On November 9, 1974, three teenage boys in the small town of Carbondale, Pennsylvania, reported witnessing a “red buzzing ball” descending from the sky and crashing into a sludge pond near Russell Park.
According to reports at the time, the evening was unremarkable until the boys were sighted. The object, variously described as glowing orange or red, was seen crossing Salem Mountain before crashing into the pond, reportedly causing it to hiss, as if on fire.
The police were called and what followed was a spectacle involving local law enforcement officers, military personnel and a crowd of curious onlookers. The pond began to radiate a strange glow, durable for almost nine hours.
“The boys didn’t know what to make of this, they said it hissed when it hit the water, it was a glowing orange kind of fireball,” said Mary Ann Savakinus, the director of the Lackawanna Historial Society.
Hundreds of people gathered at the pond, waiting to see what the glowing object was.
“This goes on for several days as this story unfolds, and then a diver is called to go in and get whatever is there. They are in a rowboat and they call on some other Carbondale people to come in and help with them,” Savakinus explained.
The search for the mysterious object ended with the retrieval of an old railway lantern from the depths of the pond. Authorities quickly labeled the event a hoax, attributing the glow to the lantern’s battery and the excitement to youthful mischief.
One of the boys later admitted that he threw the lantern into the pond as a prank to scare his sister, apparently closing the suitcase.
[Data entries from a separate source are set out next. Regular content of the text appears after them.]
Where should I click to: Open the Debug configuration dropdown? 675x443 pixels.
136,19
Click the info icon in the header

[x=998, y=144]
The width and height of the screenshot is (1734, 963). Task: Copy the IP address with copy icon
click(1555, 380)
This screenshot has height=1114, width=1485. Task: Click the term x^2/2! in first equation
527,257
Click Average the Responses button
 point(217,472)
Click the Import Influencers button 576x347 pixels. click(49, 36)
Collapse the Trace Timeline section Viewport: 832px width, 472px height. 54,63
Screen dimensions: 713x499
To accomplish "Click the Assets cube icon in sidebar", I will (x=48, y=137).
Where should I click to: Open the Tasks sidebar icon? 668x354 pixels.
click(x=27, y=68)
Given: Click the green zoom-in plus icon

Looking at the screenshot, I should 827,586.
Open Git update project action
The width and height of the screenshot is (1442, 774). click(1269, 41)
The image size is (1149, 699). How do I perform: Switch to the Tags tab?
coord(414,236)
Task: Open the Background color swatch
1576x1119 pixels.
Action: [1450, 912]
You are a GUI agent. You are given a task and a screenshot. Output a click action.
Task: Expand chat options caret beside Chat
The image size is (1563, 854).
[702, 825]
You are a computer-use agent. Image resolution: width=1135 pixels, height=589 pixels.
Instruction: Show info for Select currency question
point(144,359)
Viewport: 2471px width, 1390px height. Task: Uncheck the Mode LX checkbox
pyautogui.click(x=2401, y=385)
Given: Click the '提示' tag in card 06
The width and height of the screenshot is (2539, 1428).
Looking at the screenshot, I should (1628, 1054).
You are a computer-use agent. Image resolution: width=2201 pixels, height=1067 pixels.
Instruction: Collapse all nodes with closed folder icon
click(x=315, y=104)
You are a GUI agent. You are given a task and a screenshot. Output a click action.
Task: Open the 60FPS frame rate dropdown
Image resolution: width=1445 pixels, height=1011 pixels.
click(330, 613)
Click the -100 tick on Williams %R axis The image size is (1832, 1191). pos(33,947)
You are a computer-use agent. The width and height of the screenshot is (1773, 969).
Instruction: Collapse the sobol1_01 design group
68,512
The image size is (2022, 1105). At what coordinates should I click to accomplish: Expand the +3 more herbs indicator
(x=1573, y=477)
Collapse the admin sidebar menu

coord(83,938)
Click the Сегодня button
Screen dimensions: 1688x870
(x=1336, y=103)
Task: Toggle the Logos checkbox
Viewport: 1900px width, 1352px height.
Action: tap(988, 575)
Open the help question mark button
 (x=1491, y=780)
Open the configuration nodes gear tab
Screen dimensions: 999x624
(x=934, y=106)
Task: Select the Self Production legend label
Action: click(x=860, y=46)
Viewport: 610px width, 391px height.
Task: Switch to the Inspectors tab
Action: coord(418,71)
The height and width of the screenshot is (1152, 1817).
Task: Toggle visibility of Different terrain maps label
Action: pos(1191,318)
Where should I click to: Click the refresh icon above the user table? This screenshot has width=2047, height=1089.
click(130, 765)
However, the recovery of the lantern did little to quell speculation; the story had taken root.
Documents released by the US Air Force under the Freedom of Information Act (FOIA) do not indicate any official interest in the Carbondale incident as a genuine UFO sighting.
In a 1975 statement, the Air Force indicated that the event did not warrant further investigation because there was evidence that no foreign object of interest had been found. This assessment is consistent with the historical precedent of UFO investigations in the 1970s, in which the Air Force typically refrained from investigating incidents without physical evidence.
Despite the police report and scientific skepticism, part of the UFO research community continues to maintain that the Carbondale incident was indeed an extraterrestrial event.
Further support for this theory comes from testimony from those present at the site. Over the past twenty years, witnesses have come forward and said what they saw was a UFO.
“Others who said yes saw something glowing in the sky that night, people who lived in Waymart, people who lived in the Midvalley came out of restaurants that day, they saw something,” Savakinus said.
Others have said that during the chaos, a flatbed truck came to the site and drove off with something covered in a tarp.
Gillette, now 64, hung out at the hotel on Saturday during the “anniversary and celebration of the alien landing” and now claims that what he told the newspaper years ago was not true.
“My girlfriend broke up with me, so I was in a bad mood,” he says said. “I just told them what they wanted to hear: that it was a lantern. It wasn’t a lantern. Something has been pulled out of the pond.”
Kay Pope, who was 15 at the time and is now 66, remembers riding her bicycle to the Russell Park area and seeing it cordoned off by the military. She also saw something large being removed from the area.
“We used to ride our bikes there all the time,” said Pope, who now lives in Blakely. “(I saw) a big flatbed truck on the road with something big on it that was covered, and there were a lot of people in (military) uniforms.”
David Morris was one of dozens of people who took a trolley from the Carbondale Grand Hotel to the old mining pond on Saturday to satisfy their curiosity – part of an event organized by the hotel to commemorate an incident that became international news at the time.
After seeing the pond and talking to locals who were there at the time, Morris didn’t believe the story that there was a lantern behind it. He was disappointed that Gillette did not speak at the event because he wanted to clarify some details.
“Why would you employ the conscripted people and heavy machinery to retrieve a lantern from a pond?” he wondered. “It just doesn’t make any sense. I think something definitely happened there.”
Although local authorities concluded that the incident was a teenage prank involving a lantern, witness testimony and enduring local lore suggest that elements of the story may remain unexplained, even though the official story points to an innocuous explanation.